THE DATA
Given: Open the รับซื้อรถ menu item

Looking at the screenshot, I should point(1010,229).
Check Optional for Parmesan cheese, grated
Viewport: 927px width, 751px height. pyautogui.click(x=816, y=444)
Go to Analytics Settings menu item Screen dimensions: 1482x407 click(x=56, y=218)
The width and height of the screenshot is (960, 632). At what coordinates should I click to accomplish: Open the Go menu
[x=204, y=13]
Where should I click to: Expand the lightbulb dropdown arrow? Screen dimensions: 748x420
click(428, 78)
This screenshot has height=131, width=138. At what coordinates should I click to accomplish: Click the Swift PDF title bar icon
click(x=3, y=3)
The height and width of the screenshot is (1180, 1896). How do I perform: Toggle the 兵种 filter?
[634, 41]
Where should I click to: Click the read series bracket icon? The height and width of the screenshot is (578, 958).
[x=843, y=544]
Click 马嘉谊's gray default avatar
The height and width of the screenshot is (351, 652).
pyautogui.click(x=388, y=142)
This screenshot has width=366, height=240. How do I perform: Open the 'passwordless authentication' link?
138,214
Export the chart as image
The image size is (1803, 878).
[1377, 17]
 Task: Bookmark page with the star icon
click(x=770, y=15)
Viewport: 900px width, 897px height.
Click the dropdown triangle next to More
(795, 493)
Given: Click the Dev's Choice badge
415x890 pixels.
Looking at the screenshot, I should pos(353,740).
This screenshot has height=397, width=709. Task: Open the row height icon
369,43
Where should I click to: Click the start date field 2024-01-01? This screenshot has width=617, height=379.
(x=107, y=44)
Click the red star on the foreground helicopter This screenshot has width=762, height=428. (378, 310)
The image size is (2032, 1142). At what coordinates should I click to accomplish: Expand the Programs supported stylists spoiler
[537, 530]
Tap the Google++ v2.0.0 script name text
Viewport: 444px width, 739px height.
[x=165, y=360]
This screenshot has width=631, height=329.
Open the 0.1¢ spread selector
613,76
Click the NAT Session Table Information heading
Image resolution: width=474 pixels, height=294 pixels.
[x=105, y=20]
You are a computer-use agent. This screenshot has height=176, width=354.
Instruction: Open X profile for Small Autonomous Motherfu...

WORK INSTRUCTIONS
Turn every line of the entries above into a numbered list, skipping the blank lines.

EXERCISE ANSWER
1. Given: Open the รับซื้อรถ menu item
2. Looking at the screenshot, I should point(1010,229).
3. Check Optional for Parmesan cheese, grated
4. Viewport: 927px width, 751px height. pyautogui.click(x=816, y=444)
5. Go to Analytics Settings menu item Screen dimensions: 1482x407 click(x=56, y=218)
6. The width and height of the screenshot is (960, 632). At what coordinates should I click to accomplish: Open the Go menu
7. [x=204, y=13]
8. Where should I click to: Expand the lightbulb dropdown arrow? Screen dimensions: 748x420
9. click(428, 78)
10. This screenshot has height=131, width=138. At what coordinates should I click to accomplish: Click the Swift PDF title bar icon
11. click(x=3, y=3)
12. The height and width of the screenshot is (1180, 1896). How do I perform: Toggle the 兵种 filter?
13. [634, 41]
14. Where should I click to: Click the read series bracket icon? The height and width of the screenshot is (578, 958).
15. [x=843, y=544]
16. Click 马嘉谊's gray default avatar
17. The height and width of the screenshot is (351, 652).
18. pyautogui.click(x=388, y=142)
19. This screenshot has width=366, height=240. How do I perform: Open the 'passwordless authentication' link?
20. 138,214
21. Export the chart as image
22. The image size is (1803, 878).
23. [1377, 17]
24.  Task: Bookmark page with the star icon
25. click(x=770, y=15)
26. Viewport: 900px width, 897px height.
27. Click the dropdown triangle next to More
28. (795, 493)
29. Given: Click the Dev's Choice badge
30. 415x890 pixels.
31. Looking at the screenshot, I should pos(353,740).
32. This screenshot has height=397, width=709. Task: Open the row height icon
33. 369,43
34. Where should I click to: Click the start date field 2024-01-01? This screenshot has width=617, height=379.
35. (x=107, y=44)
36. Click the red star on the foreground helicopter This screenshot has width=762, height=428. (378, 310)
37. The image size is (2032, 1142). At what coordinates should I click to accomplish: Expand the Programs supported stylists spoiler
38. [537, 530]
39. Tap the Google++ v2.0.0 script name text
40. Viewport: 444px width, 739px height.
41. [x=165, y=360]
42. This screenshot has width=631, height=329.
43. Open the 0.1¢ spread selector
44. 613,76
45. Click the NAT Session Table Information heading
46. Image resolution: width=474 pixels, height=294 pixels.
47. [x=105, y=20]
48. You are a computer-use agent. This screenshot has height=176, width=354.
49. Instruction: Open X profile for Small Autonomous Motherfu...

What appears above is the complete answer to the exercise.